In the 6-3 decision, the justices determined the admissions practices used at Harvard and the University of North Carolina "lack sufficiently focused and measurable objectives warranting the use of race, unavoidably employ race in a negative manner, involve racial stereotyping, and lack meaningful end points."

They didn't specify how universities could address those problems but left open the possibility schools could consider an applicant's race if it ties into another characteristic or quality.

"A benefit to a student who overcame racial discrimination, for example, must be tied to that student's courage and determination," Chief Justice John Roberts wrote. "Or a benefit to a student whose heritage or culture motivated him or her to assume a leadership role or attain a particular goal must be tied to that student's unique ability to contribute to the university."

Some Minnesota colleges are thinking about tweaking the prompts for the essays or short-answer questions on their applications.
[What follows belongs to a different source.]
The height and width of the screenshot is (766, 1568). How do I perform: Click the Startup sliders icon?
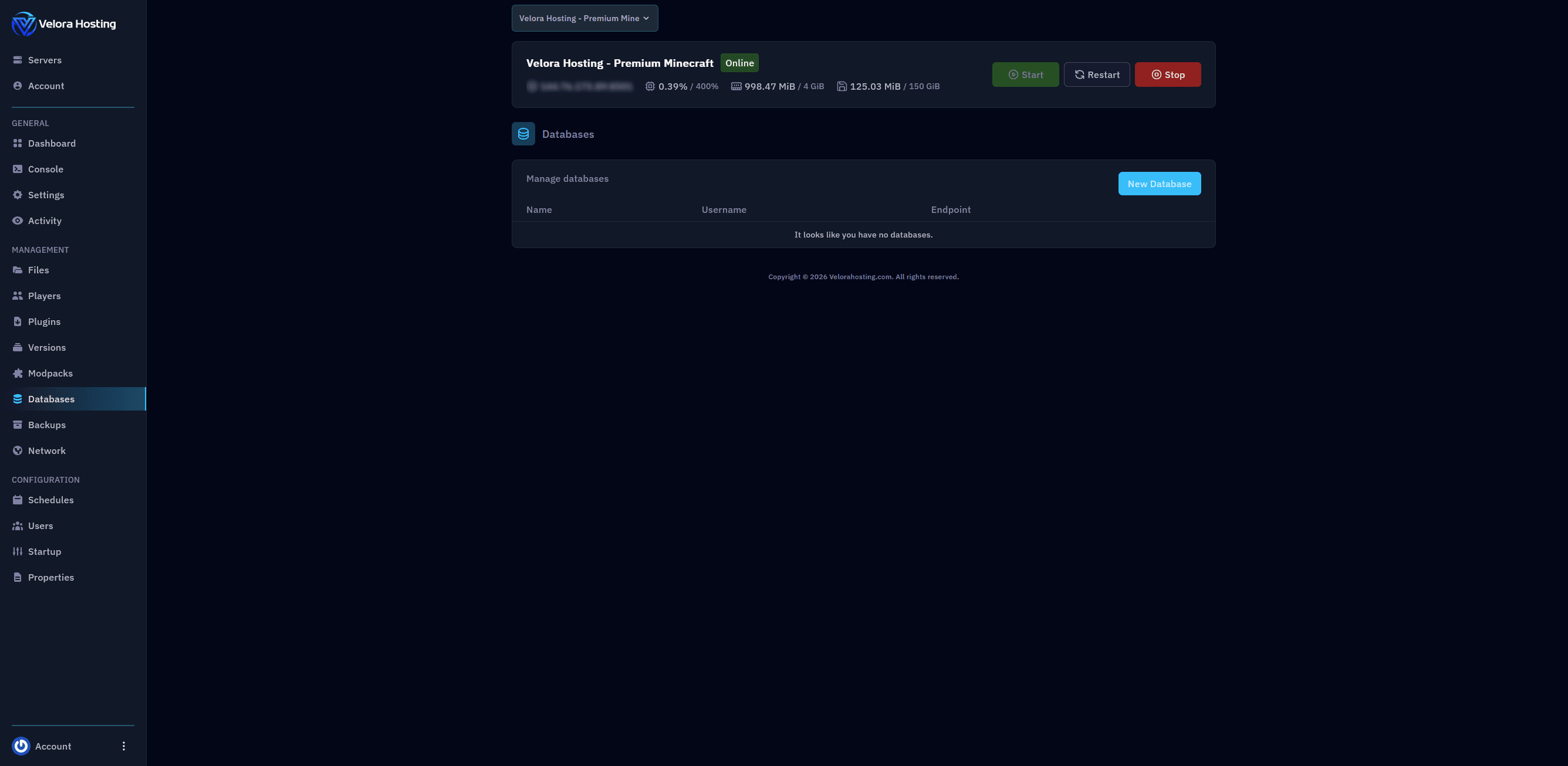18,551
Suzanne Rivera, president of Macalester College, noted shortly after the ruling that they're thinking about "how to ask the right questions" to elicit the best answers from students without running afoul of the law.

Byerly of Carleton College suspects some schools will boost efforts to retain students of color after they've enrolled.

"If we are going to have a harder time bringing in students of color, it may be doubly important to ensure strong support and retention of those students," she said.

Others expect a renewed push to reduce disparities in K-12 education. University of Michigan leaders noted in a statement after the ruling that "achieving a more diverse student body in an unequal K-12 education system" requires sustained efforts.

Other challenges to admissions processes are already underway. Lawyers for Civil Rights, a Boston-based nonprofit, filed a federal complaint challenging Harvard's practice of giving additional weight to applicants related to donors or alumni, arguing the practice disproportionately benefits white people.

Edward Blum, founder of Students for Fair Admissions, the group that brought the lawsuits that resulted in the recent Supreme Court decision, said in remarks last week that they "remain vigilant and intend to initiate litigation should universities defiantly flout this clear ruling."

Staff writer Mara Klecker contributed to this report.